Buttler was present for each of England’s seven games in Pakistan without making a competitive appearance. In his absence Moeen Ali captained the side, with Phil Salt opening and keeping wicket. There remains a chance that Salt will continue to perform both those roles even after the captain returns to the team, though notably he spent the opening period of the team’s first full training session in the country on Friday practising catches in the outfield.
The intense security cordon placed around the team while they were in Pakistan, which saw the squad occupy an entire floor of their hotel and travel to matches and training under police escort, meant that every player was forced to travel to every session. In Australia they have adopted a different approach, similar to that taken by the Test side since the start of the summer, under which no training session is compulsory and players can decide for themselves how best to ensure they go into each match at their mental and physical peak.
For Salt, like Mills, Sunday’s match has added interest ahead of a return to the Optus Stadium in December to play for Perth Scorchers in the Big Bash League, and they will meet that team’s coaches before a game which represents the city’s first glimpse of international cricket since the end of 2019. Promisingly, Salt’s one previous appearance at the ground, with Adelaide Strikers in January 2020, saw him post his highest BBL score.

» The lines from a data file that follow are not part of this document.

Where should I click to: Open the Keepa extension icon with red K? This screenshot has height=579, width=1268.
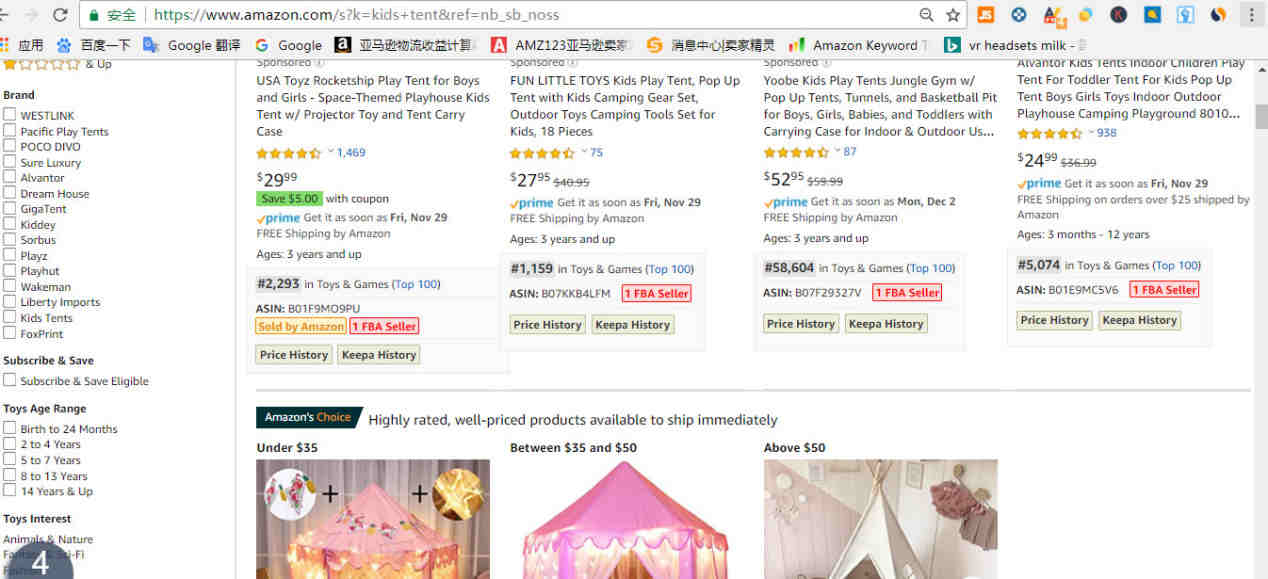click(x=1119, y=15)
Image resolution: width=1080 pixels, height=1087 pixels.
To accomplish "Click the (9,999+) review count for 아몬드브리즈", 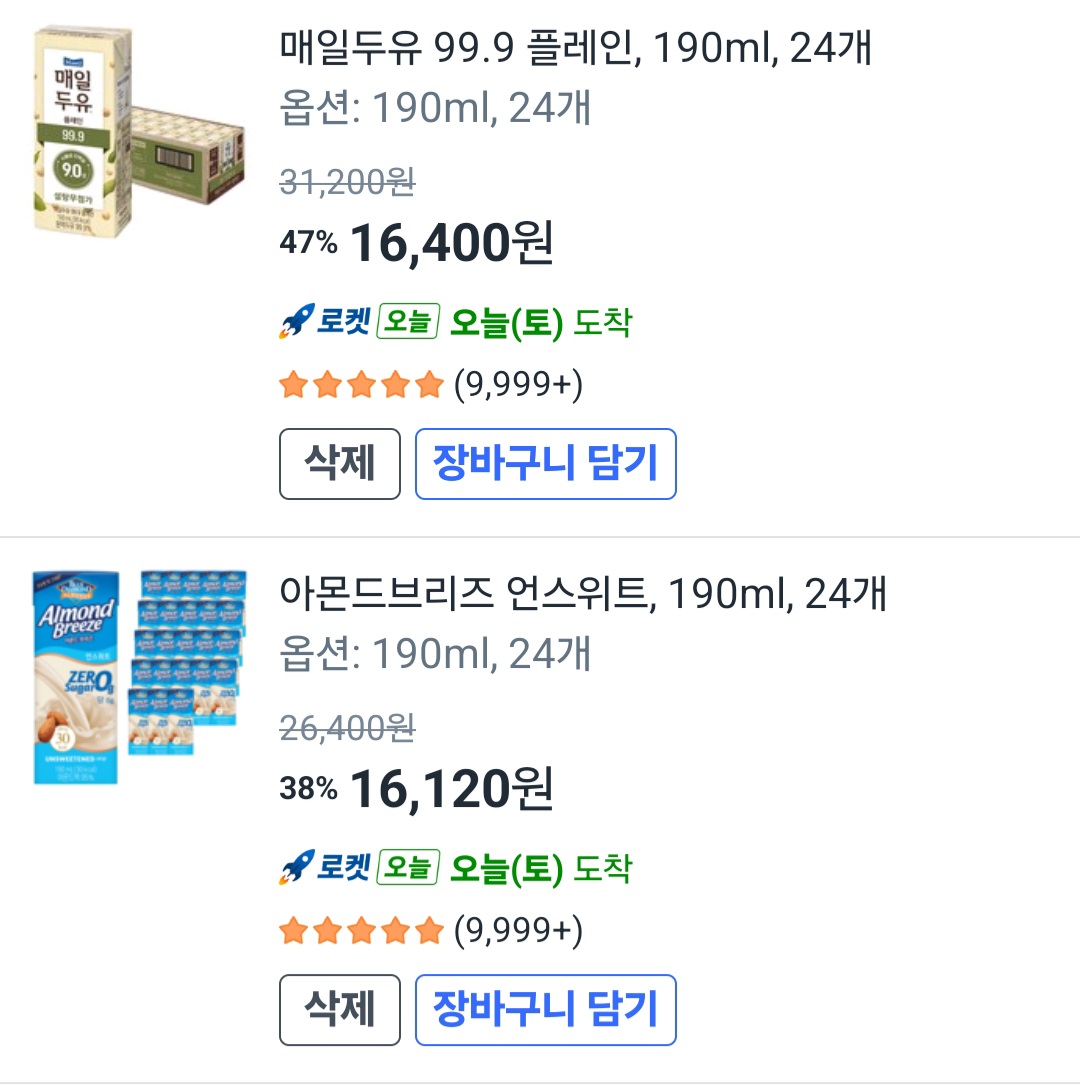I will coord(518,931).
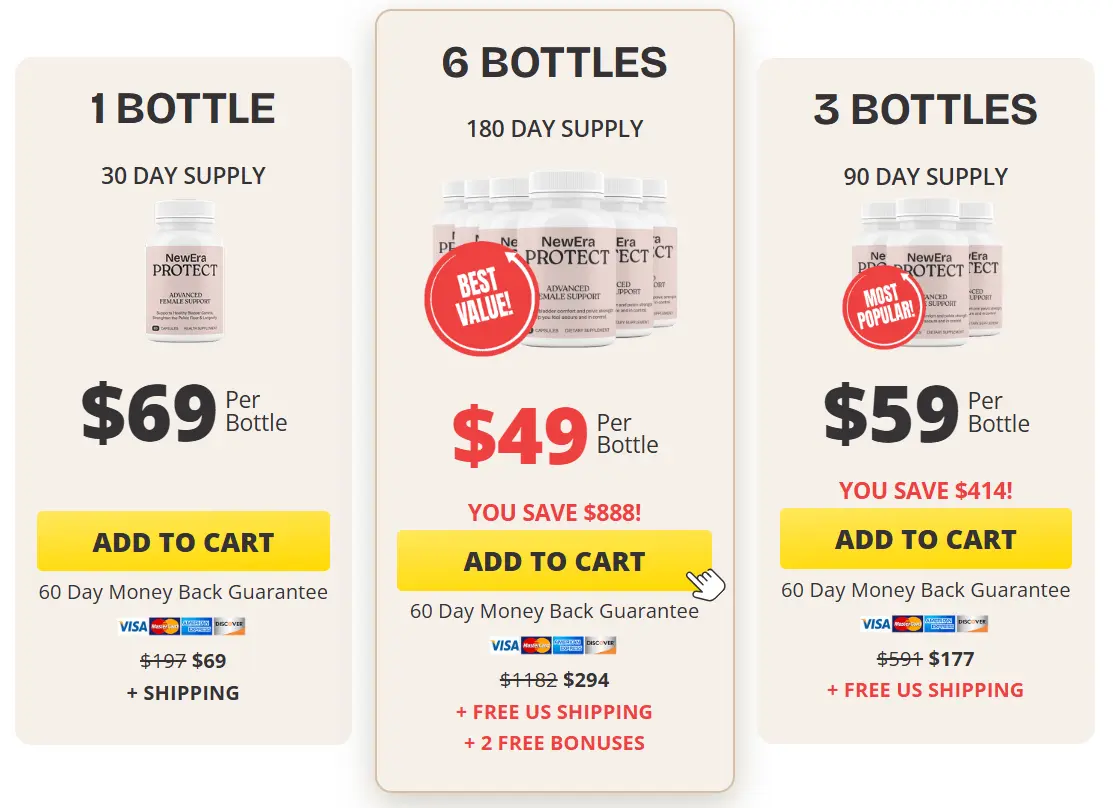Click American Express icon under 6 Bottles offer
The width and height of the screenshot is (1113, 808).
click(568, 645)
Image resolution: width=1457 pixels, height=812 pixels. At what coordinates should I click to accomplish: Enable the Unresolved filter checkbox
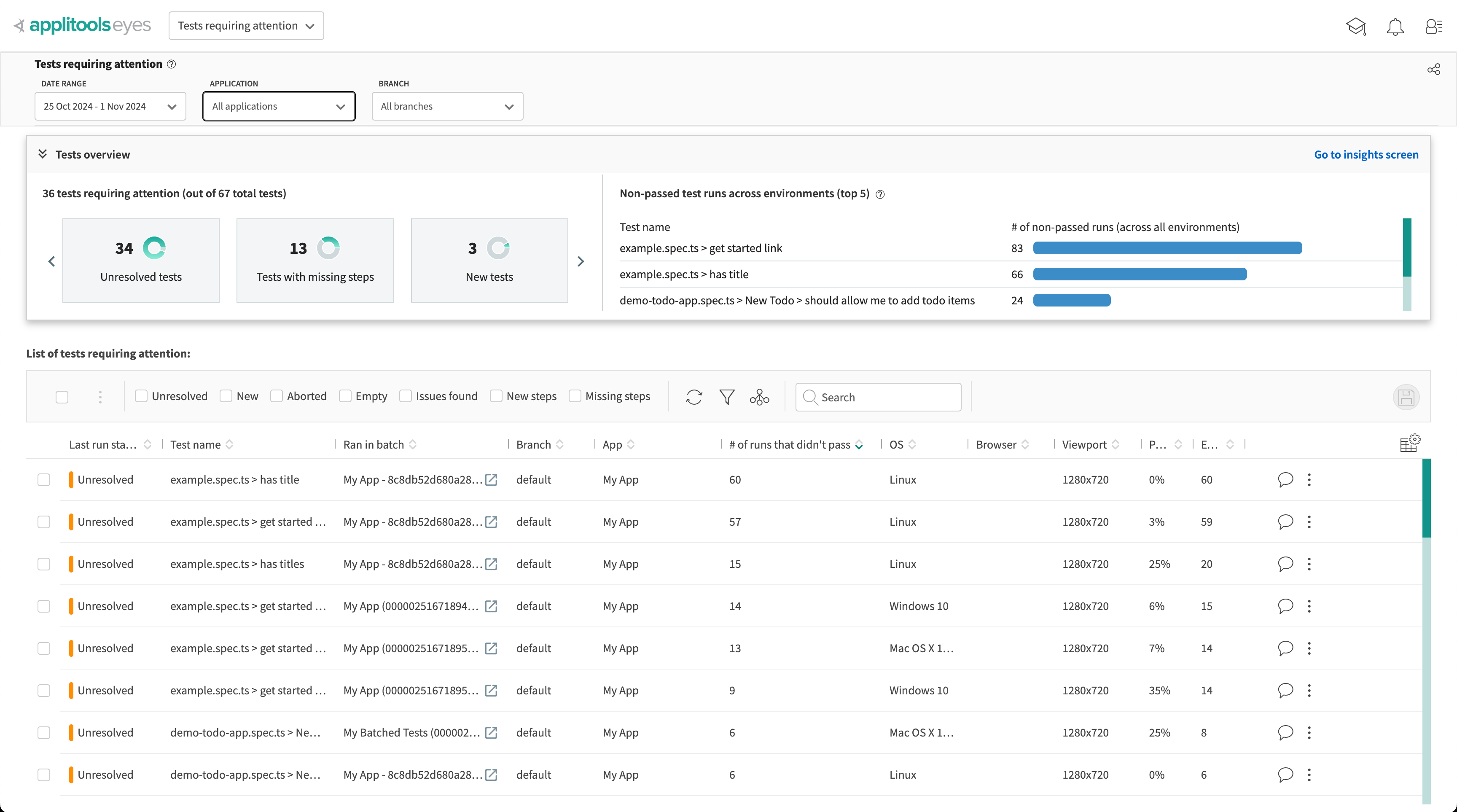(x=141, y=396)
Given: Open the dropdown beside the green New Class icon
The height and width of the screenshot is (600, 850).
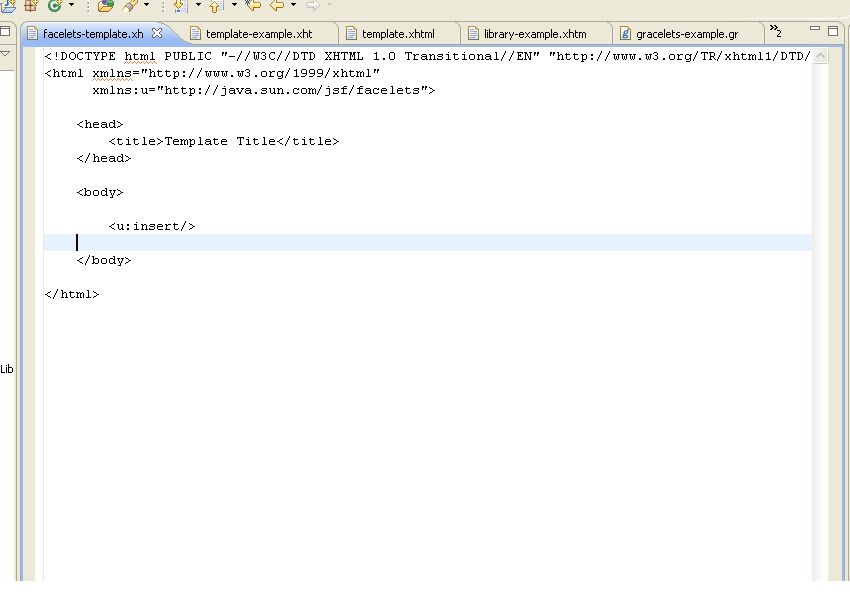Looking at the screenshot, I should pyautogui.click(x=71, y=6).
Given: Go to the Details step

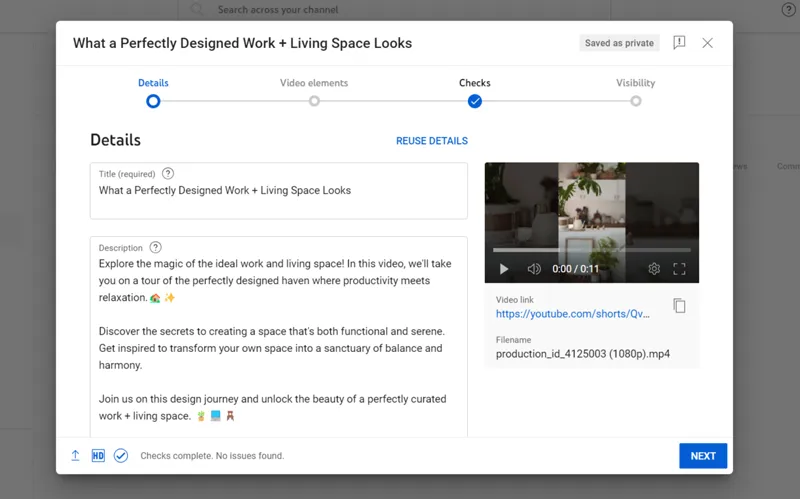Looking at the screenshot, I should [153, 100].
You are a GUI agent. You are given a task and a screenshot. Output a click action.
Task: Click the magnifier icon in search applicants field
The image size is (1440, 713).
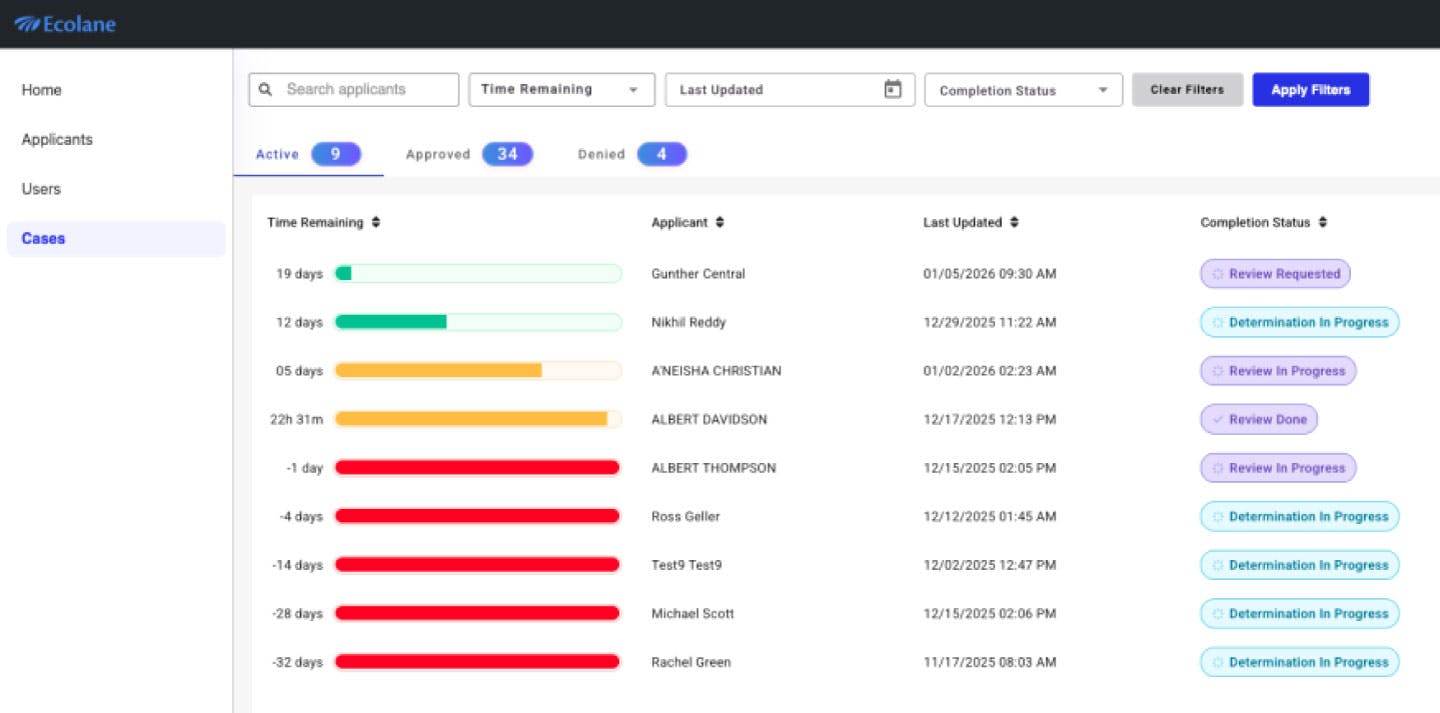point(265,89)
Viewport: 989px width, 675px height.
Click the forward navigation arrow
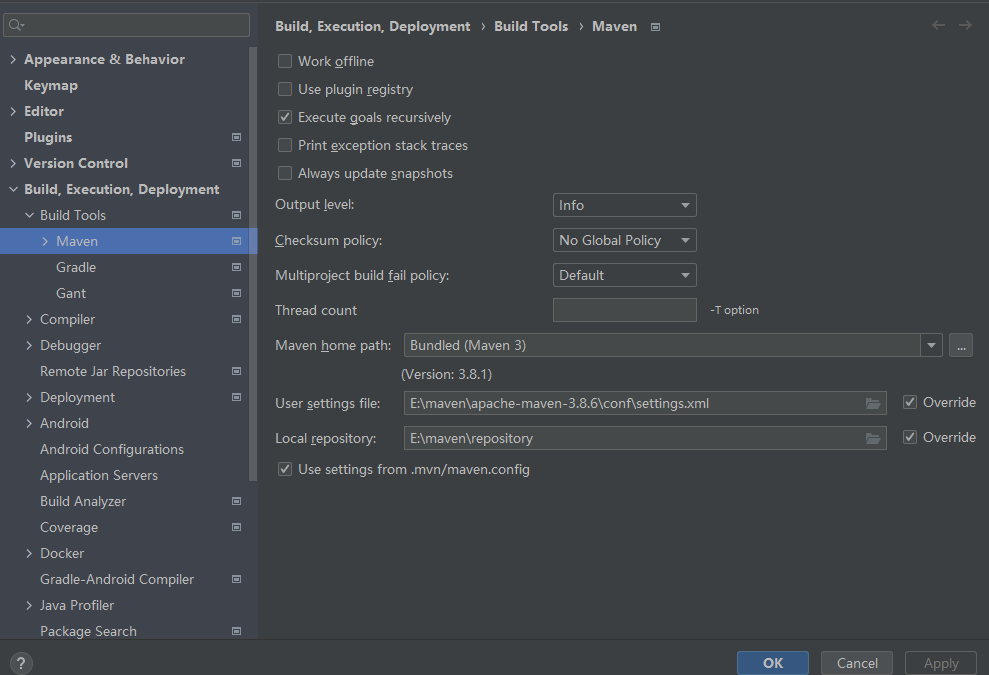point(965,26)
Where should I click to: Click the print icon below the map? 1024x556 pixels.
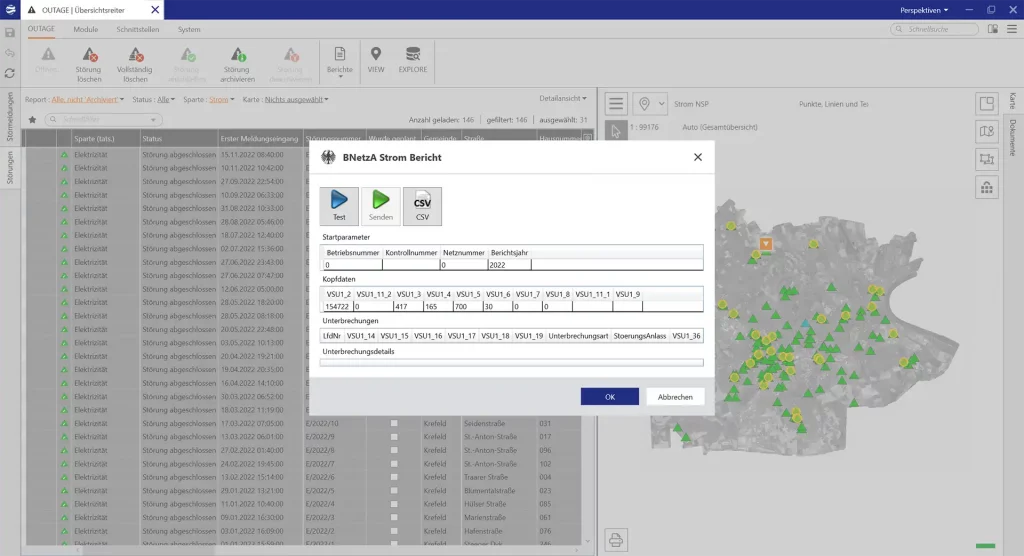(616, 539)
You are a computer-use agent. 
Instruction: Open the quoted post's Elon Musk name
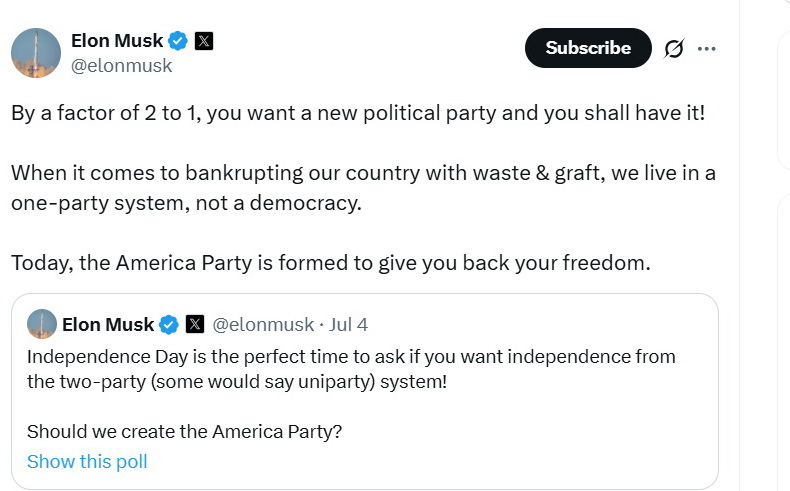pos(108,324)
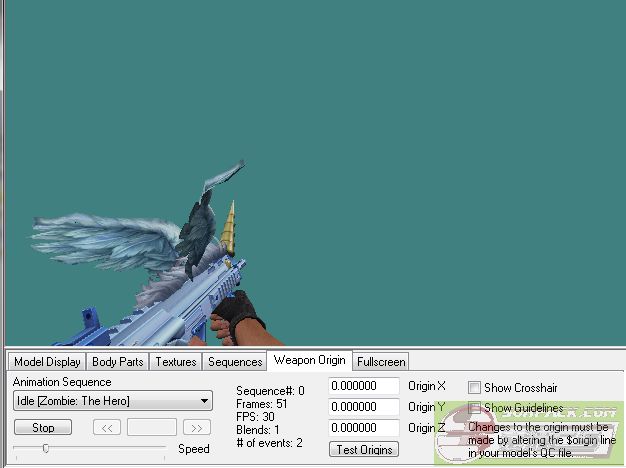The height and width of the screenshot is (468, 626).
Task: Go to the Textures tab
Action: [175, 362]
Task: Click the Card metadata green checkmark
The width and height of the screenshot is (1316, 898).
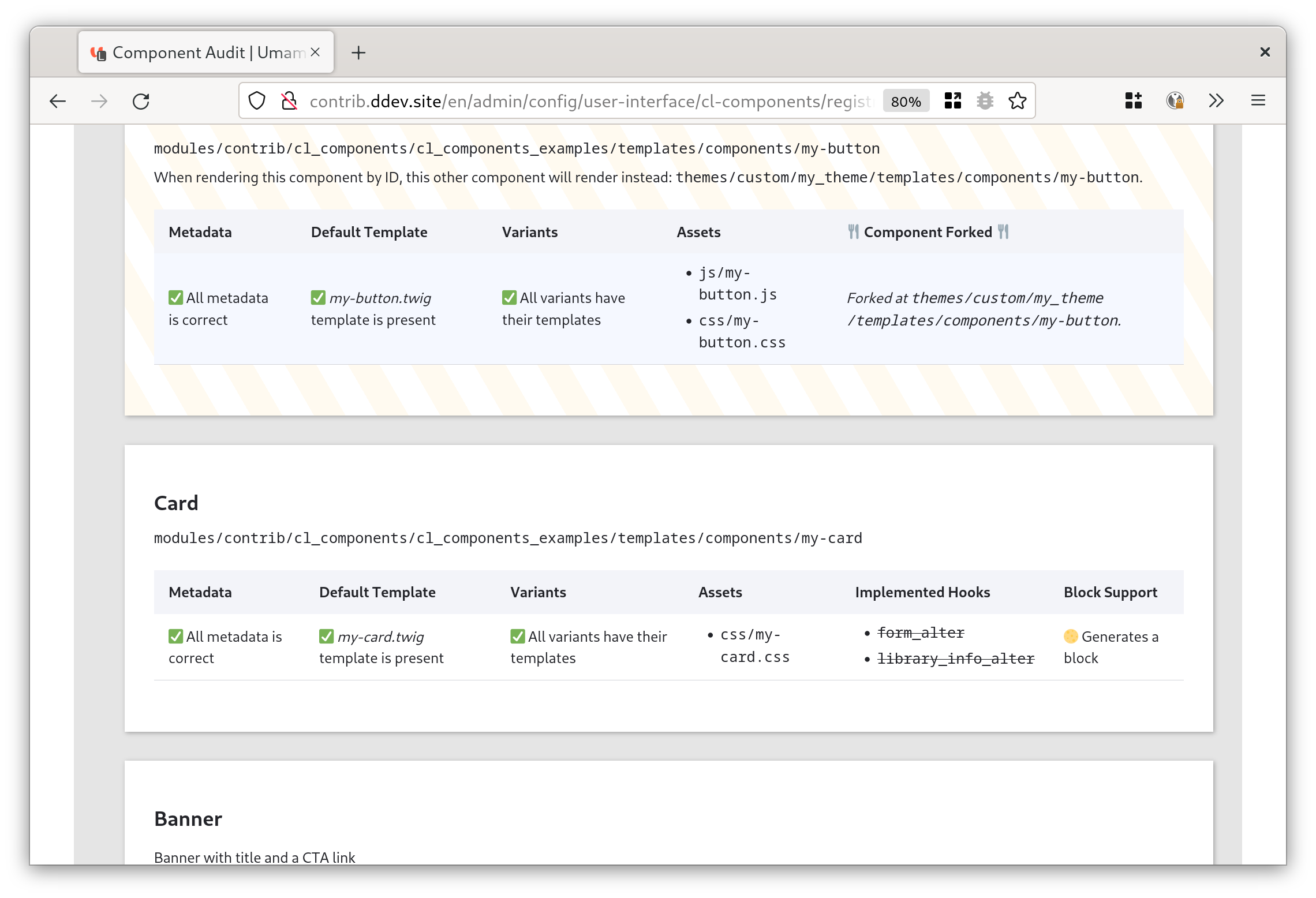Action: [175, 637]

When the World Cup squad was first announced Rob Key, England’s managing director of men’s cricket, said the selectors already had a full first XI in mind, but it seems that certainty was another casualty of the freak golf injury that ruled Jonny Bairstow out of the competition.
On Friday Salt said the team had “not had any sort of conversations” to suggest a lineup had been decided. “Things change very quickly in sport and whatever you have in mind can be out the window the next minute,” he said, “so I’m just looking to play the best cricket I can and hopefully I’m in the XI.”
Salt’s battle with Alex Hales for a single spot at the top of the order will form an intriguing subplot to the series, but it is one the 26-year-old is doing his best to ignore. “If you keep giving yourself finish lines you can distract yourself,” he said. “If you have a more stripped back process, I’ve found that’s the best way to keep developing and keep performing.”
The key contenders for England’s XI at least have the benefit of being in their squad. The same is not true of Australia whose form player, Cameron Green, was left out of their initial selection. That may still change – teams who have qualified directly for the Super 12s are free to alter their squads until next Sunday, after which players can only be replaced if they are injured – but after Aaron Finch, their captain, all but dismissed the idea on Wednesday he is running out of opportunities to make a compelling case for inclusion, and the four-ball one he posted at the Gabba on Friday will not have helped his cause.